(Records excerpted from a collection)
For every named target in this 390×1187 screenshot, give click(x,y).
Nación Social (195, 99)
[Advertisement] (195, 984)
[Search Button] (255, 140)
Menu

▶ EXERCISE DESCRIPTION: Every entry needs to be written out again, exactly as given.

▶ RESULT FOR THIS EXERCISE:
For every named target in this 390×1187 screenshot, give click(x,y).
Nación Social (195, 99)
[Advertisement] (195, 984)
[Search Button] (255, 140)
Menu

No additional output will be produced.